Right now the only way to answer most of these is to run real campaigns and watch what happens.

That’s a fun opportunity if you’re an early adopter. It also tells you how early this platform still is.

The Bigger Picture

I don’t think OpenAI is trying to rebuild Google Ads.

They’re trying to build something genuinely different: an ad platform built on conversations instead of keywords. That’s a much harder problem than the one Google solved twenty years ago.

Before you get sophisticated forecasting and optimization, OpenAI has to learn how conversational advertising actually behaves at scale. The current beta reflects exactly that. Capable for a first release, but missing a lot of the planning tools marketers already expect from everyone else.

The real question isn’t whether conversational advertising works. It’s whether advertisers will settle for reaching only the free tier, or whether OpenAI finds a way to bring paying subscribers into the ad ecosystem without breaking the trust that made ChatGPT work in the first place.

I think that decision, whichever way it goes, ends up being one of the more important product calls in AI this year.

Frequently Asked Questions

How does OpenAI’s advertising platform target ads?

It uses semantic matching rather than keywords, interests, or demographics. Advertisers write “context hints” that describe the kinds of conversations where their product is relevant, and the platform reads the intent of a ChatGPT conversation to decide whether an ad fits. The ads stay clearly separated from ChatGPT’s answers, making it the first major ad platform built for conversations instead of search results or web pages.

Who sees ads in ChatGPT?

Only users on the Free and Go plans, and not anyone under 18. Plus, Pro, Business, Enterprise, and Education subscribers do not see ads. That is a notable limitation, because the paying power users excluded from the ad pool, including many developers, executives, and consultants, are exactly the B2B audience many advertisers most want to reach.

What is missing from the OpenAI Ads Manager Beta?

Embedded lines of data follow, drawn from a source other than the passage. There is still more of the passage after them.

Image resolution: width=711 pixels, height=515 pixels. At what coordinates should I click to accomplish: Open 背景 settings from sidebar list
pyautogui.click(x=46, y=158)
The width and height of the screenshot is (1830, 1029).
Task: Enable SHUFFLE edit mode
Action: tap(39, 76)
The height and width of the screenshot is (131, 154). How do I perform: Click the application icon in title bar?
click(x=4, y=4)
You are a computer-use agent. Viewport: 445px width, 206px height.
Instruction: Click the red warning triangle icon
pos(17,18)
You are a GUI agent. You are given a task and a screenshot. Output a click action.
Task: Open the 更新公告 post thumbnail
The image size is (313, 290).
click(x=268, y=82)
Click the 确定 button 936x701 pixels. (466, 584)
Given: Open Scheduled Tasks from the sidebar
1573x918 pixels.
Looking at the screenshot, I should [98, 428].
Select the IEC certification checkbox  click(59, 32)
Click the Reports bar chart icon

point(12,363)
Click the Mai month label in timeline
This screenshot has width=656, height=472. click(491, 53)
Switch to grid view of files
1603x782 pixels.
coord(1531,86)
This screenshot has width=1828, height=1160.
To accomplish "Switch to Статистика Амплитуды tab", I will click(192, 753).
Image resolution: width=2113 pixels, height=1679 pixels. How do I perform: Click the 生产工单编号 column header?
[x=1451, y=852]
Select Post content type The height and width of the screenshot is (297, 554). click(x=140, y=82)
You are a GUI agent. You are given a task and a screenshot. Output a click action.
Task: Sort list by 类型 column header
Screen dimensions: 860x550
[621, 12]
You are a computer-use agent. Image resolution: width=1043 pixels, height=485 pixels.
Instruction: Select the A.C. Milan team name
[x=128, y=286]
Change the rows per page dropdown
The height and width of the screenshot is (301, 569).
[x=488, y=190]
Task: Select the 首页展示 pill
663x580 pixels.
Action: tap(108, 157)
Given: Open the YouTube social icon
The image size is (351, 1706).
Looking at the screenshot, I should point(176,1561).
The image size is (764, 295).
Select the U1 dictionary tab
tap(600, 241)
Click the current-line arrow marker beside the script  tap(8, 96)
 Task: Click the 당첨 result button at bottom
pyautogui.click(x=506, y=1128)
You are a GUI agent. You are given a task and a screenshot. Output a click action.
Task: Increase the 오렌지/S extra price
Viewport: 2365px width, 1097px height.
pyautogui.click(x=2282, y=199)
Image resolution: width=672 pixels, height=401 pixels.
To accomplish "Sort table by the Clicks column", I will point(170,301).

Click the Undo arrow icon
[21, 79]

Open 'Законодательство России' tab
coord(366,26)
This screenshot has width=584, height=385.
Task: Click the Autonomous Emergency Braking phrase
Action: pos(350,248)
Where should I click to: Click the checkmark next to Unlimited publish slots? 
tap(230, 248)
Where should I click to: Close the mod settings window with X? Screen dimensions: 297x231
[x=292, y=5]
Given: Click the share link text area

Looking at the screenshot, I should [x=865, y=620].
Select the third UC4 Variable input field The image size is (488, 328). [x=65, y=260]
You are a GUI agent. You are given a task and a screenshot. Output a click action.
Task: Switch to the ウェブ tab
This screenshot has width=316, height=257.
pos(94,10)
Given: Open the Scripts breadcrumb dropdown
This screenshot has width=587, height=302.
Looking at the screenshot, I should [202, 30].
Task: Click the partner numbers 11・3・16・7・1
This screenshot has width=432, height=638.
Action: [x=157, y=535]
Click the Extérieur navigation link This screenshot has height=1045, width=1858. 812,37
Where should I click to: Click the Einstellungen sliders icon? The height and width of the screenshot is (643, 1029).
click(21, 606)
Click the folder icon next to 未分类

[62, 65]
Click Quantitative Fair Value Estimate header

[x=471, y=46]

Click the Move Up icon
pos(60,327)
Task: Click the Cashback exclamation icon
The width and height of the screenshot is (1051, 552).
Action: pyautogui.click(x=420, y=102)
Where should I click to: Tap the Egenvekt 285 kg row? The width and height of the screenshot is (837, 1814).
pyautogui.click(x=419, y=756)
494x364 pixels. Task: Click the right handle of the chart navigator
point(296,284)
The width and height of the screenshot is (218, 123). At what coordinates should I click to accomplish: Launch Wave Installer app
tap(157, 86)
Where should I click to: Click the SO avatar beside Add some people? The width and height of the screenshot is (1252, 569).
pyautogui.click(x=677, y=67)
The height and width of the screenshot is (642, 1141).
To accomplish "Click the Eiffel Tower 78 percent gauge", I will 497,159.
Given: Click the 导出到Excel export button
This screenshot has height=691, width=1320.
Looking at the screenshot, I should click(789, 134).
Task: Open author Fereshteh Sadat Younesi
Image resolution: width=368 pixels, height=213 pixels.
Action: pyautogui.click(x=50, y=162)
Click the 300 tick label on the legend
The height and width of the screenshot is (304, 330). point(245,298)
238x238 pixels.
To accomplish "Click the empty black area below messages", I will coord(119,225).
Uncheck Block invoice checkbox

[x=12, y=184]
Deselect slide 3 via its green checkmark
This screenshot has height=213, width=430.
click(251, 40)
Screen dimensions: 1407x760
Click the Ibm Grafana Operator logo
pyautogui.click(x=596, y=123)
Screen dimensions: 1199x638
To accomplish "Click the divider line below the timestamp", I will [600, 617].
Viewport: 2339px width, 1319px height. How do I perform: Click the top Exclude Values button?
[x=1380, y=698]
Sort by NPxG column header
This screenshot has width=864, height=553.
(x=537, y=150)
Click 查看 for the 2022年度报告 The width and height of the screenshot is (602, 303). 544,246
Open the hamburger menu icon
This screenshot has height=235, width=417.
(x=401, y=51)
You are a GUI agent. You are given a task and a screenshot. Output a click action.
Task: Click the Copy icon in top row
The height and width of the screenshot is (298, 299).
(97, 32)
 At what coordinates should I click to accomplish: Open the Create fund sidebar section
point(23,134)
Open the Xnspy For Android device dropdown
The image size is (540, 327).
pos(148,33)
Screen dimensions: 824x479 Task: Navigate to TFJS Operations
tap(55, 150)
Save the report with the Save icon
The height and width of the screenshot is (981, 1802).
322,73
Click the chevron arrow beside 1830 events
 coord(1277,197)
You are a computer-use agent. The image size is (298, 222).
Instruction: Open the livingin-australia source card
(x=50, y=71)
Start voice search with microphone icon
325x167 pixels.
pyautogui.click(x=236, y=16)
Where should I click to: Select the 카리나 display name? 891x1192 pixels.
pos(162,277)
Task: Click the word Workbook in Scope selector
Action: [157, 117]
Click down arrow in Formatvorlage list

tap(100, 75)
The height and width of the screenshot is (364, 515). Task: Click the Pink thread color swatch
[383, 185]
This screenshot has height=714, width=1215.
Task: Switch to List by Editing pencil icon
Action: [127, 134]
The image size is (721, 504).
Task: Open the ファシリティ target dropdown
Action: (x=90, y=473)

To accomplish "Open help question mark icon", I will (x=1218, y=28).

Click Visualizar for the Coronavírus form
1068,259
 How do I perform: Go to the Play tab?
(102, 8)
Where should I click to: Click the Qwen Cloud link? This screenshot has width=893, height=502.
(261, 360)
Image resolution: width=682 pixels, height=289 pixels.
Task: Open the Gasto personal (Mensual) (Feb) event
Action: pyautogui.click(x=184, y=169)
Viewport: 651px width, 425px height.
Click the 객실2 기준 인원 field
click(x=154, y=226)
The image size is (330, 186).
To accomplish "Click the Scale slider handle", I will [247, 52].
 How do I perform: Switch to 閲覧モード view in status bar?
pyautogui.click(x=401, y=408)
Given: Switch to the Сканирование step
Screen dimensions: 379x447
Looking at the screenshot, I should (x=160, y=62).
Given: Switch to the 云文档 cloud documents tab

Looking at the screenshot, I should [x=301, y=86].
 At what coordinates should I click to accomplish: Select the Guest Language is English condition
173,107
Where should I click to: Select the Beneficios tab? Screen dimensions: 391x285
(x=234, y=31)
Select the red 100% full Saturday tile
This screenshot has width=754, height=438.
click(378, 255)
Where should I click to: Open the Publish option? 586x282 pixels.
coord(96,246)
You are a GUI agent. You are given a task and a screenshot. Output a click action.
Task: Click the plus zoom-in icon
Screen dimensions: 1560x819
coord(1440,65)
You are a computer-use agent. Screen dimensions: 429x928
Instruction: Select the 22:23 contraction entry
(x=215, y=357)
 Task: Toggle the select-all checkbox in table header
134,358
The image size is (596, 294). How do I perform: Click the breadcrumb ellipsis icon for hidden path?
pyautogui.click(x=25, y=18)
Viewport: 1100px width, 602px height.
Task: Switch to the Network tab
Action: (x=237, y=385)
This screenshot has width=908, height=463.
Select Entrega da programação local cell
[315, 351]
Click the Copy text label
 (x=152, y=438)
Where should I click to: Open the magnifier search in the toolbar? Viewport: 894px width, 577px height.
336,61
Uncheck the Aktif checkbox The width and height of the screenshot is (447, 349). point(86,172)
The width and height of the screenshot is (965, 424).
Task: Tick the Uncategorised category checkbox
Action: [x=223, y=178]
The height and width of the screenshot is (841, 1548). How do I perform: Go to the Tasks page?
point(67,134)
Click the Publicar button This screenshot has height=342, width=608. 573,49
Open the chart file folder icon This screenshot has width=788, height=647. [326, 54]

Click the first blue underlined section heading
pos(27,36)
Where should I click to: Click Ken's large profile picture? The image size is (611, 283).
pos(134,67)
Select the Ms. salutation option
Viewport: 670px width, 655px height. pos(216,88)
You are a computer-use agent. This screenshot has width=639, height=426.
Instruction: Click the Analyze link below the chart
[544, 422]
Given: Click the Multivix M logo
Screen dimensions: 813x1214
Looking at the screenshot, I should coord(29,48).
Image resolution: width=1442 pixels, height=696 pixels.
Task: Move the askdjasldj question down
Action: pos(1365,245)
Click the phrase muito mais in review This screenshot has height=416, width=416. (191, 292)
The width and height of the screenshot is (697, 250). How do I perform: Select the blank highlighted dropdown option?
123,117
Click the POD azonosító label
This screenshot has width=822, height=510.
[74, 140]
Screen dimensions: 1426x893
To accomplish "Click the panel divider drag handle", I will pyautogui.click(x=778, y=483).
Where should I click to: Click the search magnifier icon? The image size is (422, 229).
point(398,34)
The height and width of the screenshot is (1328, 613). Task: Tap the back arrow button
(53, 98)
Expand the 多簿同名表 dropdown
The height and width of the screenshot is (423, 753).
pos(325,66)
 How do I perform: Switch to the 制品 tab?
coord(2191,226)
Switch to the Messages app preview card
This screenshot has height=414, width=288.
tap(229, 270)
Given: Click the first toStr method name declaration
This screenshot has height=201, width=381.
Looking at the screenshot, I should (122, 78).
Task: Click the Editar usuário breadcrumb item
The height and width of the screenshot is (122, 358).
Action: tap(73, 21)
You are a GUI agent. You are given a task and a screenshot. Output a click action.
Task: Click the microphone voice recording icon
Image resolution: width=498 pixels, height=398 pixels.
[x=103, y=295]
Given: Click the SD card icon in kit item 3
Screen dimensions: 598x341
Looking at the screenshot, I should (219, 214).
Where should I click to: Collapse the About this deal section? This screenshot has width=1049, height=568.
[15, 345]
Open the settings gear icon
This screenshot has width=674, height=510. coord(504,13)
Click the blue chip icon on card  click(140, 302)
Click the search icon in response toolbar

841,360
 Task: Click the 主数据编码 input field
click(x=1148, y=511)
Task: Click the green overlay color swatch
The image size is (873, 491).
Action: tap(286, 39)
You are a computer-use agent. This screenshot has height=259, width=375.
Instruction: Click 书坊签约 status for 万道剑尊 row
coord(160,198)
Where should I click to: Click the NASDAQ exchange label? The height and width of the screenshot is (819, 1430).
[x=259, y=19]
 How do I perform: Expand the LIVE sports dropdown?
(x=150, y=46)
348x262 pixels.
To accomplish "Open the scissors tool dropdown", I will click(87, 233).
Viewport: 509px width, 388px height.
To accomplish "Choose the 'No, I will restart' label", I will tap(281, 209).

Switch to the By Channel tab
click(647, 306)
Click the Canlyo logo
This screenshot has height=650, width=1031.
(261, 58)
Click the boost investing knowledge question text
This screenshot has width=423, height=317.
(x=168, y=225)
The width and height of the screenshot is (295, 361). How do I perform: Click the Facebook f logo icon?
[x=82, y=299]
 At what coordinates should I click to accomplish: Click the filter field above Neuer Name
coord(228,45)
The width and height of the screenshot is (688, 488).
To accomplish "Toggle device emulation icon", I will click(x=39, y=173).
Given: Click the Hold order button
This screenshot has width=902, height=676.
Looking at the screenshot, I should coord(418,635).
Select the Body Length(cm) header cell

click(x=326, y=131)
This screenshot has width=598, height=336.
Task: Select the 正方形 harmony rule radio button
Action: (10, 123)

The biggest gap is audience planning. Unlike Google, Meta, and LinkedIn, OpenAI offers no reach estimate, no audience forecasting, and no visibility into available inventory before a campaign runs. Advertisers pick countries, set budgets, write context hints, submit for review, and wait to see what happens. The campaign structure and CPM or CPC pricing feel familiar, but the pre-launch planning tools marketers expect are not there yet.

Is advertising in ChatGPT private?

OpenAI keeps advertising separate from ChatGPT’s actual responses. Advertisers do not receive conversation transcripts or personal data, ad selection happens independently of what the model says back to you, and users get controls over ad personalization. That separation is essential, not optional, because conversational AI only keeps working if people continue to trust it.

Should marketers use OpenAI’s ad platform now?

It depends on your goals. For consumer brands wanting to reach millions of everyday users while they research purchases, it can already work well, and early adopters gain a chance to learn how conversational advertising behaves before competitors do. For B2B advertisers targeting senior professionals, the value is limited today because those users are mostly on paid tiers that do not show ads. The honest answer is that this is an early beta, and the only way to answer most performance questions right now is to run real campaigns and measure.